You might think, given the current Government's stance against speed cameras, that there was a large body of evidence that they don't work. Curiously enough, I've not been able to find any evidence to that effect from an authoritative road safety source. I'd love for someone to point me at anything relevant.
So I took a look at 'Safe Speed', which is an anti-camera website that has got a fair amount of press coverage, in the hope that there was a good, properly-argued and properly-sourced case.
I wasn't convinced. So I thought I would try to deconstruct their arguments. I'll do this in a series of posts so you don't get too bored. Their arguments can be viewed at .

#1 Deaths and Camera Convictions.

In this section, Safe Speed try to argue that the decline in road fatalities has flatlined, so that the long-term trend in reduction of road fatalities has ceased. They argue that this is correlated with the increased use of speed cameras. There would appear to be a correlation based on the graph they present, but they've cherry-picked their reporting period - it ends in 2002. Since 2002, fatalities have declined from 3127 to 2538 in 2008 (source).
Safe Speed argue that 'if cameras saved lives' there would have been a decline to below 1500 deaths by 2002. However, they do not state their sources, assumptions or methodology, so it's impossible to know how they've arrived at this figure other than by drawing a more-or-less straight line. If only statistical analysis were that simple.
It's convenient that I have the figures for 2008, because that fills in the gap in their analysis. They give the following analysis:
Period               %Decline in Road Deaths (that is, the end total as a percentage of the starting total)
1978-1982                         86.8

1982-1988                         85.1
1988-1992                         83.7
1998-2002                       100.3

But between 2002 and 2008, we have a decline to 81.2% of the 2002 total. What does that work out at per year? 2002-2008 gives an average annual 3.13% improvement. Between 1982 and 1998, there was an average annual 3.03% improvement. Now bear in mind that the period 1982 - 1998 included two recessions, and recessions improve road safety. I am not trying to prove a causal link, but I am pointing out that the Safe Speed's graphs don't extrapolate. It's not possible to conclude from any of these statistics what the effect of speed cameras is. There are many factors that affect crash rates: increases in car ownership, increases in distances driven, a thriving economy, social factors, demographics, increase in foreign drivers, improvements in vehicle safety, highway engineering (including lower speed limits and speed cameras), lower numbers of traffic police, increases in mobile phone use, changes in public attitudes, and so on. Safe Speed's argument is that because they cannot explain the departure from a linear trend with a single factor, it must be down to speed cameras.
Safe Speed's assumption of a linear decline in death rates is clearly flawed. According to them, if speed cameras saved lives then by linear extrapolation there would be no road deaths by 2010. It seems obvious that a linear extrapolation is both statistically invalid and also isn't realistic: speeding continues despite the presence of speed cameras, and there are other factors besides speed that cause road deaths.

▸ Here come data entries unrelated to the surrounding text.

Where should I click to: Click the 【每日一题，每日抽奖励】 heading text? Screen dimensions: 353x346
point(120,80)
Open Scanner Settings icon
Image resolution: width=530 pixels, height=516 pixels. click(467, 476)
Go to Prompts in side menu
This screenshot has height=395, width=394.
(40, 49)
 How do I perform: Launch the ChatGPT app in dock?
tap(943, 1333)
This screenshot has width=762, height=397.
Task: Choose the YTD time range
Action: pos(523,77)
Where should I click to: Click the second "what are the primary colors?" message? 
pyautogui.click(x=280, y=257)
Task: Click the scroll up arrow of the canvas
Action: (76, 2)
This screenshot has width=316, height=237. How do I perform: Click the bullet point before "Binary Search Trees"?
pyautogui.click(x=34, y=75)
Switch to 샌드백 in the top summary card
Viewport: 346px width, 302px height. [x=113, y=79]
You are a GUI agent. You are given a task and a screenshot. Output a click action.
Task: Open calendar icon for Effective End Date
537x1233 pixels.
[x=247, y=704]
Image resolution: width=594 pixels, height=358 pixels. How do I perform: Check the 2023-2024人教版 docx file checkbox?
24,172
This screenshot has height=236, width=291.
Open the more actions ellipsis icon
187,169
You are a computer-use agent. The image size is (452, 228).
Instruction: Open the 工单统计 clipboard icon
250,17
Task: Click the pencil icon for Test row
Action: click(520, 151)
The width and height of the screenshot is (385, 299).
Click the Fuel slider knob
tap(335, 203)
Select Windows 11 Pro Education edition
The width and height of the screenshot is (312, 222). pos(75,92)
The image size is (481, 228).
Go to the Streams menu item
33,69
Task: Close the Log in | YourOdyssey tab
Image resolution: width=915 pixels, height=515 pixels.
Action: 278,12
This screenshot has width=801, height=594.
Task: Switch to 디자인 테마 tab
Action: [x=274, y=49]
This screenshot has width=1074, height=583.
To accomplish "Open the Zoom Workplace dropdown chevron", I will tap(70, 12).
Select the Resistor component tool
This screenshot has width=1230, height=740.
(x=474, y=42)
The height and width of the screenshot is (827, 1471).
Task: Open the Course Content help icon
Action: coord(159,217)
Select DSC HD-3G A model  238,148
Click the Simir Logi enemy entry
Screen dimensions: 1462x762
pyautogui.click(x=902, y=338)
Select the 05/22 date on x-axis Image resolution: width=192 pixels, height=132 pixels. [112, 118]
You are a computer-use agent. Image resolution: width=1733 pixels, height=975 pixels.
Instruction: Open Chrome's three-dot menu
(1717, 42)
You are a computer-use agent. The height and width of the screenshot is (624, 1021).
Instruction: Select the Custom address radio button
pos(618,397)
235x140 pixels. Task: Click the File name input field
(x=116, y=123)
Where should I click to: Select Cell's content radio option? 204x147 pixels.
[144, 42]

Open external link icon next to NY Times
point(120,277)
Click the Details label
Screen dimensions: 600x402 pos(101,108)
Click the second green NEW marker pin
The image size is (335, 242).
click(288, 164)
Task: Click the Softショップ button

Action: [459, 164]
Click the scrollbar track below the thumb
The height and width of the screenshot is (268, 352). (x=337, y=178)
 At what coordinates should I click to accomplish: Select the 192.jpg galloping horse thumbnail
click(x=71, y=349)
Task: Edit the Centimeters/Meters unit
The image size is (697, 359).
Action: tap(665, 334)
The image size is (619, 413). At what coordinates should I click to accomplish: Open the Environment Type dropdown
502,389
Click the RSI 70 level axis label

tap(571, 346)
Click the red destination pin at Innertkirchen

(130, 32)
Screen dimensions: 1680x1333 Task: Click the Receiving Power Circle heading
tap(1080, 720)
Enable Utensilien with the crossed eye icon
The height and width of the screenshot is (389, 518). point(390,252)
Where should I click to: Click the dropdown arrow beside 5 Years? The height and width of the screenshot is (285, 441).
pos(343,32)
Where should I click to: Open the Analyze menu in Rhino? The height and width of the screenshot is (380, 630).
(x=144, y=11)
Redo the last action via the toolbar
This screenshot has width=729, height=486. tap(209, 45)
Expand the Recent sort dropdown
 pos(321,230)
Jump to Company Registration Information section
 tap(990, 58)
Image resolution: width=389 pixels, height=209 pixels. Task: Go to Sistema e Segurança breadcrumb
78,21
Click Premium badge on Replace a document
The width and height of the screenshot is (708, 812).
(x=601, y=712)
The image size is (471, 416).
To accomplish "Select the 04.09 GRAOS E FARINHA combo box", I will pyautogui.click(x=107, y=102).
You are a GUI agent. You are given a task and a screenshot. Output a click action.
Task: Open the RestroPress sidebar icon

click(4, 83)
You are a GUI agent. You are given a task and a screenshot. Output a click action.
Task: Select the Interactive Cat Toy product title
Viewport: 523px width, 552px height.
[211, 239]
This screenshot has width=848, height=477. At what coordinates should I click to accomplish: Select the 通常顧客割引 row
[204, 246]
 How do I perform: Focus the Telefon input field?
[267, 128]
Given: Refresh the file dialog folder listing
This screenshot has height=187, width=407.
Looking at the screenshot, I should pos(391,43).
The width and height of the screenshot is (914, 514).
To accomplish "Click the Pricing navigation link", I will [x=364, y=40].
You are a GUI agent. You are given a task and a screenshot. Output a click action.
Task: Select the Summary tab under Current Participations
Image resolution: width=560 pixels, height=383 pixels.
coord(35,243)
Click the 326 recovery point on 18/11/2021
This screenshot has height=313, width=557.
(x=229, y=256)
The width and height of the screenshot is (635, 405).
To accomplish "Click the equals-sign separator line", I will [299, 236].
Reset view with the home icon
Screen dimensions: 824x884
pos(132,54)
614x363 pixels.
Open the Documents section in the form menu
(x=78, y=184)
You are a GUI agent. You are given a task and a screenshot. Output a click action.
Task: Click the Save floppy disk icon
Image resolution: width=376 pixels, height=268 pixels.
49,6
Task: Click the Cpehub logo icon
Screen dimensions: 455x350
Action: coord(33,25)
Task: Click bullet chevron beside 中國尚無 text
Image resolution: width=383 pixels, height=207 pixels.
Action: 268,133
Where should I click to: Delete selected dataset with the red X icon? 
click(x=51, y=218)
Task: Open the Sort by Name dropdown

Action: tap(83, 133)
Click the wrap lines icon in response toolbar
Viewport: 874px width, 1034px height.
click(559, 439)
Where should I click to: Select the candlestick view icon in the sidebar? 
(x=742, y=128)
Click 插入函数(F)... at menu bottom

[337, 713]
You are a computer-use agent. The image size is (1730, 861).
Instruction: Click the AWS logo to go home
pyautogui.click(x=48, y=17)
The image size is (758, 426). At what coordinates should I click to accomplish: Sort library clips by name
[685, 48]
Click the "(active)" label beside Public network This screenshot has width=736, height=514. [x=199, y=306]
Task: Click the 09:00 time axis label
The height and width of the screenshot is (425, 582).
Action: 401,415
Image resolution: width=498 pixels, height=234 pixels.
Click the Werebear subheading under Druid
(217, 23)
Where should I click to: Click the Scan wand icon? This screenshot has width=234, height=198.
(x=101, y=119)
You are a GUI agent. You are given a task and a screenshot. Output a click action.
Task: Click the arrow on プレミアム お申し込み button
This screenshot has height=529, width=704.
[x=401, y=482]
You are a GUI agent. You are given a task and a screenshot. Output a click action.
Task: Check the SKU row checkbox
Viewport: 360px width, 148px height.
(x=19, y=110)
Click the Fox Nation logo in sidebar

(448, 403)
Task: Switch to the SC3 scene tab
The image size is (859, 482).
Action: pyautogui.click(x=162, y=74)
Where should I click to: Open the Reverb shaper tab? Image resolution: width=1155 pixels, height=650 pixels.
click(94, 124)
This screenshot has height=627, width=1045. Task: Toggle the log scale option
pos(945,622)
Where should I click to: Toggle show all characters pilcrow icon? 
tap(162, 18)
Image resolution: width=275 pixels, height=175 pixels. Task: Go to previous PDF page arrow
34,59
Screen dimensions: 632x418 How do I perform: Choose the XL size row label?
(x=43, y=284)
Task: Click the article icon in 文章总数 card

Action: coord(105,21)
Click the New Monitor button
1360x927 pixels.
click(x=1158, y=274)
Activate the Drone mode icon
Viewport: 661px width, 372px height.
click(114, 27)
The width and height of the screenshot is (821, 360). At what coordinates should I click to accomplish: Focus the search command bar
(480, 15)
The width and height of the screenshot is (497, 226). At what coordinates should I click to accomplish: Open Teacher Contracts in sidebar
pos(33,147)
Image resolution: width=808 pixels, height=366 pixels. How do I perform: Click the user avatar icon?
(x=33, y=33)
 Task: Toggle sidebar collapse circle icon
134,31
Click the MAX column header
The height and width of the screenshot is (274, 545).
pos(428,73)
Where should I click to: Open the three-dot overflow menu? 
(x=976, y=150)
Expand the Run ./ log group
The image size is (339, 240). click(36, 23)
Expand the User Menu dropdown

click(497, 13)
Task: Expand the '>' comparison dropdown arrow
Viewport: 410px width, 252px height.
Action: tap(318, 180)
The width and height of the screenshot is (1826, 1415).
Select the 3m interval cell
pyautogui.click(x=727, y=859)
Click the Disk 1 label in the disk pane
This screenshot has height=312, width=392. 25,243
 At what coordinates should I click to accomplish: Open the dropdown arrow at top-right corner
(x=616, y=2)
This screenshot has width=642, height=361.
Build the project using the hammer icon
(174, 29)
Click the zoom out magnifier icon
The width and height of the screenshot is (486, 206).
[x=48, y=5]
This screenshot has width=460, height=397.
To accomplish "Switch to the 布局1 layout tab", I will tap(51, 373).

According to Devon and Cornwall Safety Camera Partnership, "In the first two years of [camera] operation the number of injury collisions in this area has fallen by 27% and the number of people killed or seriously injured has reduced by 7%. However on those roads where cameras are used there has been a 44% reduction in crashes and a 17% reduction in casualties. Also the average speed of vehicles on the roads has reduced by 12% and the percentage of drivers exceeding the speed limit has been reduced from 64% to 33%." It is very difficult to square that with Safe Speed's world view.

In conclusion, the arguments put forward by Safe Speed to suggest a causal link between the use of speed cameras and an end to the decline in UK road deaths are selective in their use of evidence and use very questionable methodology and statistical techniques. In other words, it is not scientific.

Next, I'll be looking at Safe Speed's analysis of how speed cameras affect drivers.


  1. Thank you. The serious road safety people don't bother to answer the likes of safespeed, presumably because they don't want to give them publicity. And also perhaps, because the safespeed-types appear to be somewhat unpleasant people.

    But these contrarian pillocks get quoted by the media (I once heard Edward Stourton on the Today programme refer to them respectfully as a "road safety charity") so somebody has to point out that all they are doing is throwing statistical sand in people's faces.

  2. Indeed. I am not impressed by the BBC's reporting of transport issues in general. They seem to treat all their sources as authoritative, neutral and unbiased (particularly people like Taxpayers' Alliance), they don't seek out critical balancing opinion and they don't recognize bad science when they see it.